The Cowboys didn't make any splashes in free agency last summer, but Jerry focused on adding players and coaches that knew that a team-first approach was the first key to success in football. Keith Brooking has been an inspiring revelation for the entire team, while Gerald Sensabaugh has shown what great play at safety can do for a defense. Jon Kitna has embraced his backup quarterback role while providing a much better relief option should Romo stumble, certainly an improvement over Brad Johnson.
Joe DeCamillis was the final piece of the puzzle. A coach that commands respect and inspires the entire team, not just his special teams squad. His presence on the sideline last season had a resounding effect on every single player on the Dallas Cowboys, an inspiring coach who knows how to get the most out of every single one of his players.
Jerry knew that he had to change the overall attitude of his team for the Cowboys to be successful, and it paid off last season with the first playoff win for Dallas since 1996.

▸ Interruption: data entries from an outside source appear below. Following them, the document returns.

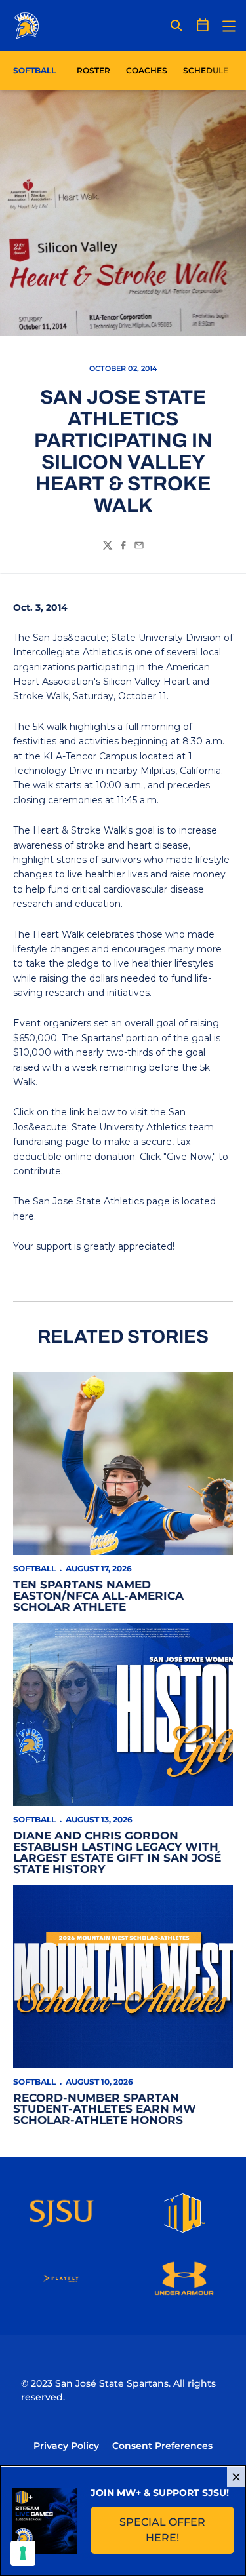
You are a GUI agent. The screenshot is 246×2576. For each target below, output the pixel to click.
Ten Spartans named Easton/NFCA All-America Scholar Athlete (98, 1595)
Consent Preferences (162, 2445)
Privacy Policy (66, 2445)
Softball (34, 1568)
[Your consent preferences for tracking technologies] (22, 2553)
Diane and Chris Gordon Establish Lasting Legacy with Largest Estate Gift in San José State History (117, 1852)
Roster (93, 70)
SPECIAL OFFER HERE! (176, 2530)
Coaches (146, 70)
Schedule (205, 70)
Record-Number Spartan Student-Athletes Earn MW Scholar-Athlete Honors (104, 2108)
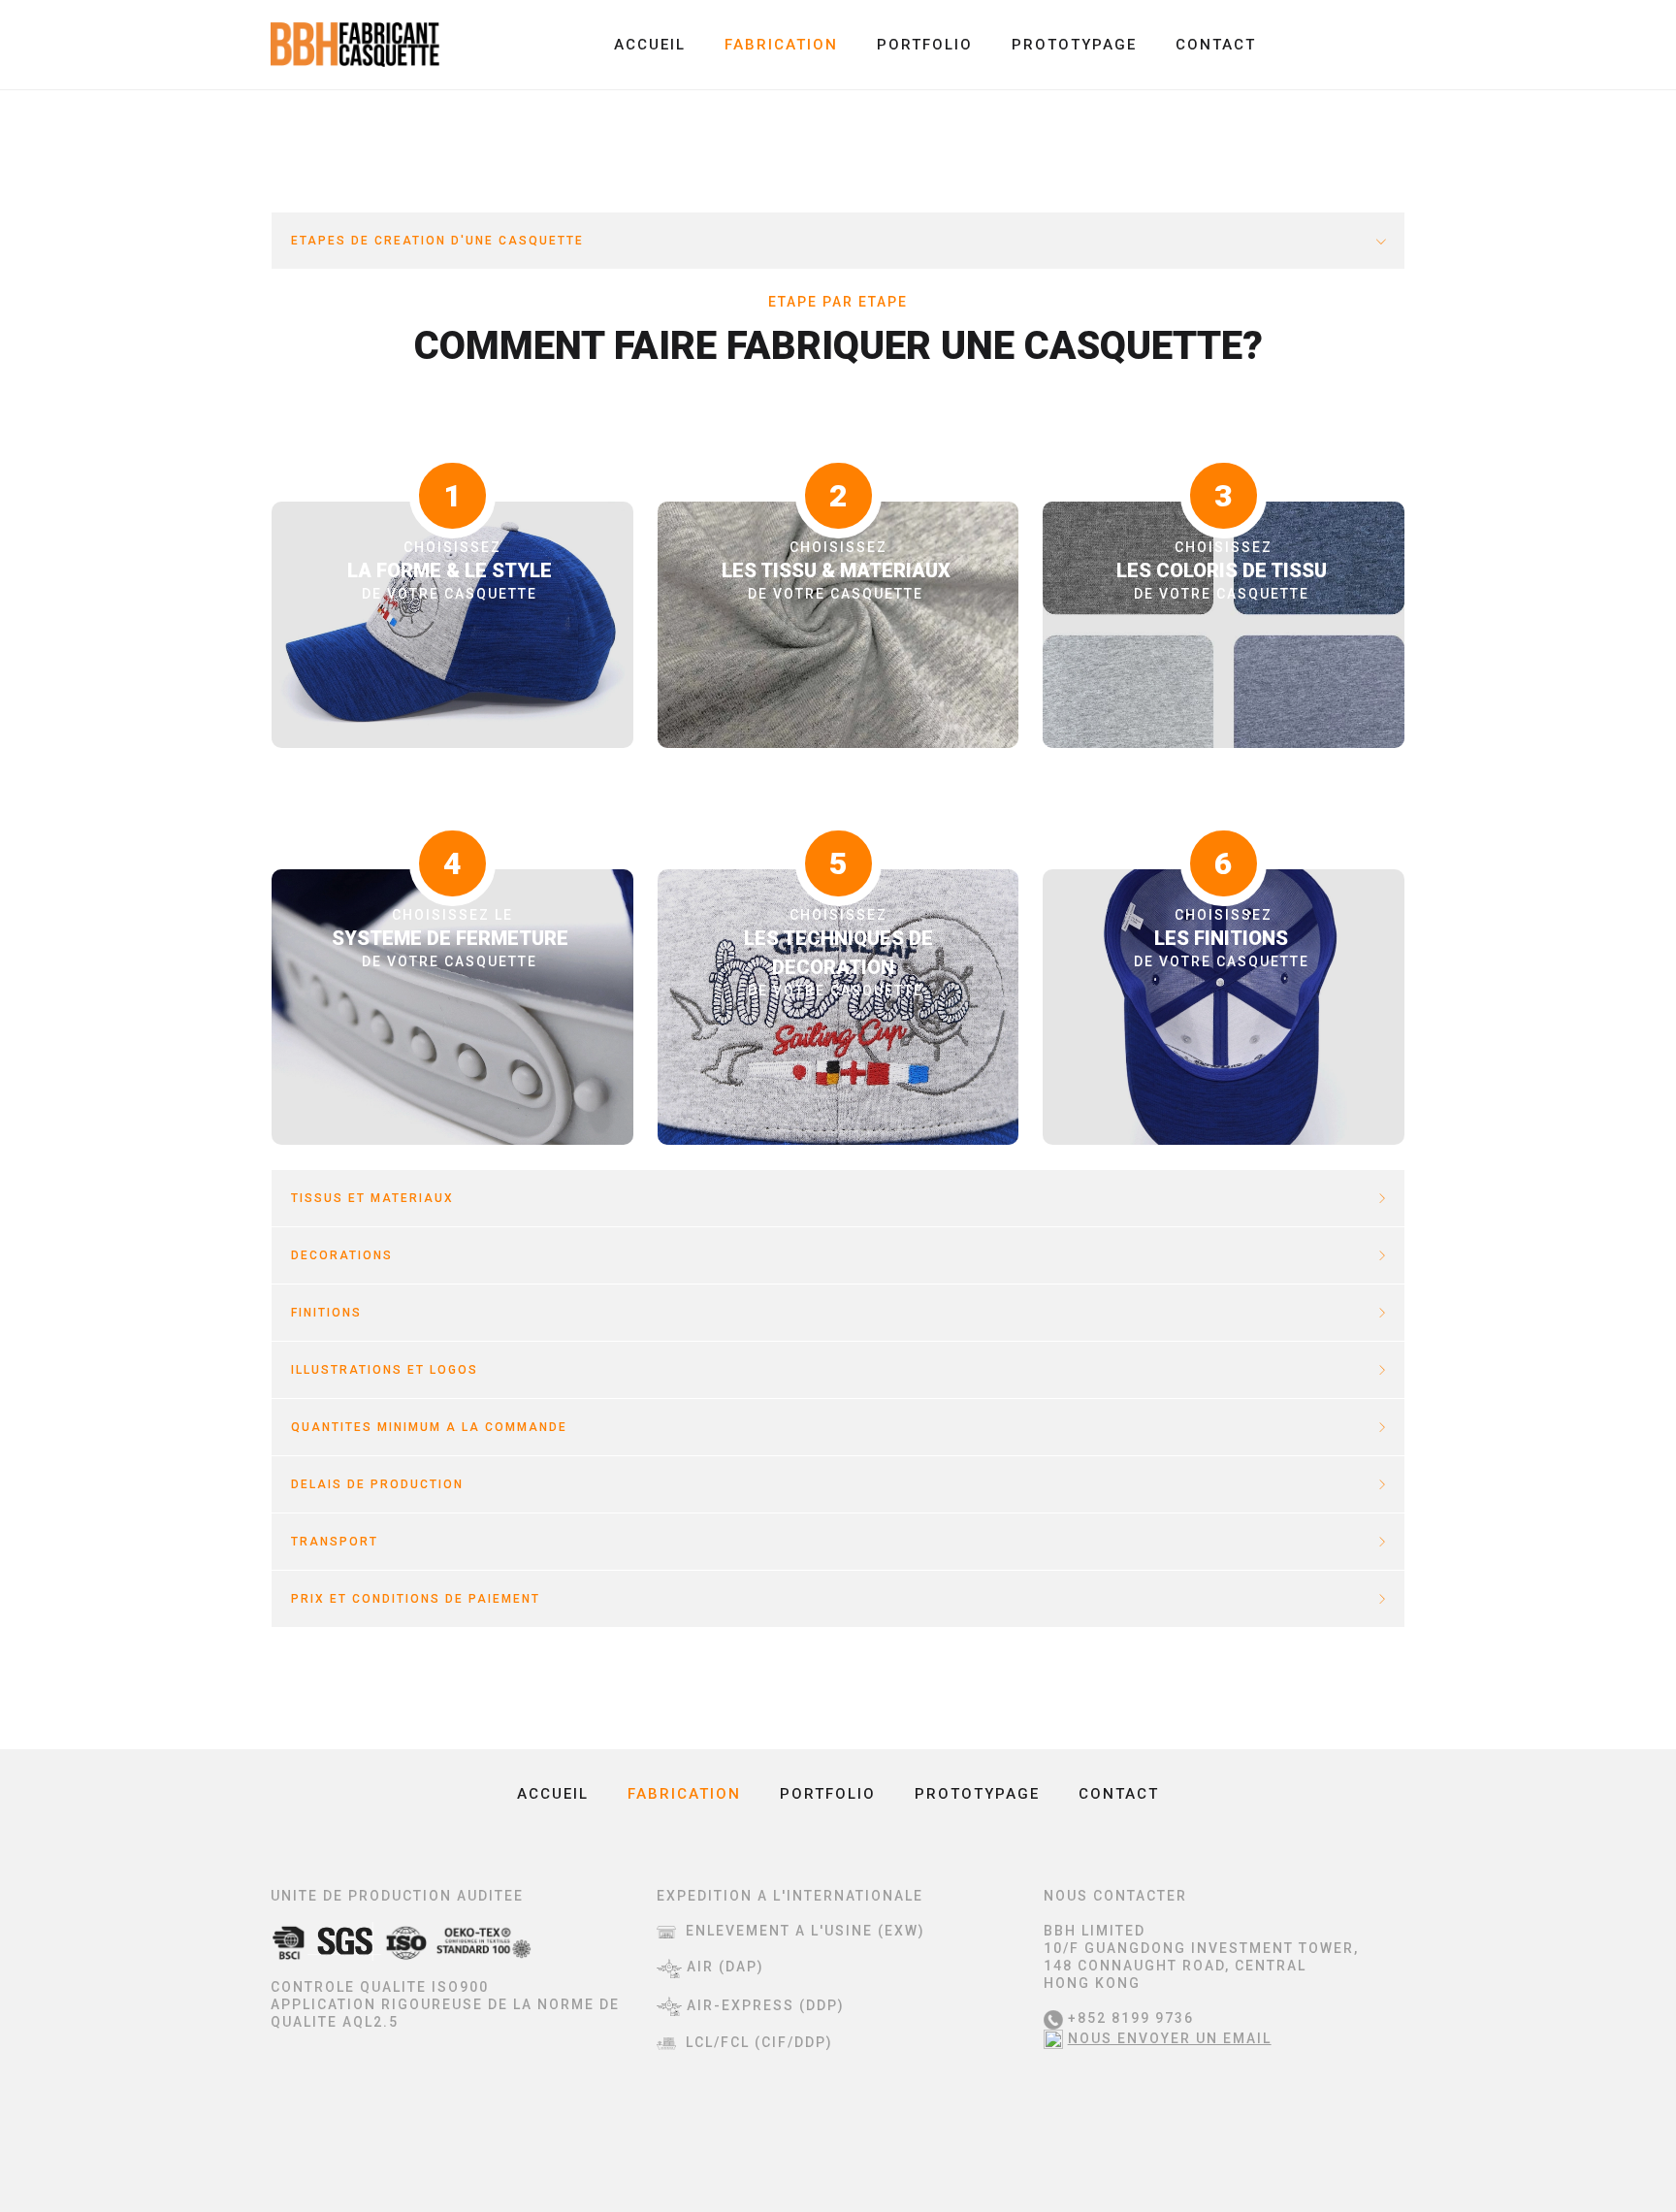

The Cowboys have proven this offseason that the lessons they learned last year have stuck, and that they are intent on maintaining that perfect attitude that every successful team has. No doubt that this is a supremely confident team, but also one filled with players who understand what happens when you aren't ready to fight and to earn on the field the right to make it out of the regular season.
Following such a successful season, with the immediate future so bright, this offseason has been one of the quietest for the Cowboys I can remember. The biggest fuss about the team this summer was over the decision to part ways with Ken Hamlin and Flozell Adams, two overpaid and underachieving veterans -- if that's all we have, then this team is in the right place moving forward.
Of course there was the Dez Bryant drama immediately after the draft, with Patrick Crayton and Sam Hurd acting out a bit after their egos were bruised. I'm sure that the national media was just foaming at the mouth, ready to pounce on any hint of controversy at Valley Ranch and for a week it seemed we were back in old times again. Yet I would venture to say that drama proved what is so great about this team; instead of dragging things out, Crayton and Hurd came to their senses and were there for all of the minicamps.
After yesterday's news that Dez Bryant was the first first-round draft pick to sign with his team, ensuring he would be there for the start of training camp this weekend, there was no more doubt in my mind that this Cowboys team has done everything imaginable to avoid the disappointment of the 2008 season.
Before he even took a snap in the NFL many were painting Bryant as the next T.O.; a talented but immature player who's off field issues overshadows his accomplishments on the field. Yet by making sure he's there from day one -- and likely being a bit underpaid in the process -- Bryant has shown that he's focused on the team and football, not the big paycheck.
This is essentially the exact same team from last season, and it could be argued that overall the Cowboys are even more talented. The Dallas Cowboys are heavy favorites to head to the Super Bowl and many are even saying that Romo has a good chance at MVP this season. Ordinarily, all of this praise would have me running for the hills in panic.
Yet the attitude is different. This is a focused team and it all starts with Romo. He was the guy who called Miles Austin and told him to get to Valley Ranch for workouts and to stop the nonsense in Los Angeles. He was the facilitator who brought Crayton and Hurd back to the team. He's now the unquestioned leader of the Dallas Cowboys, and he's as talented and as focused as he's ever been.
The Dallas Cowboys fans may be weary of all of the praise heaped upon this team, yet this season the Cowboys are prepared. This isn't a team that is just waiting for the Super Bowl, this is a team that is hungry for Week 1 and the Washington Redskins, and is focused on nothing else.
That's the perfect attitude to have.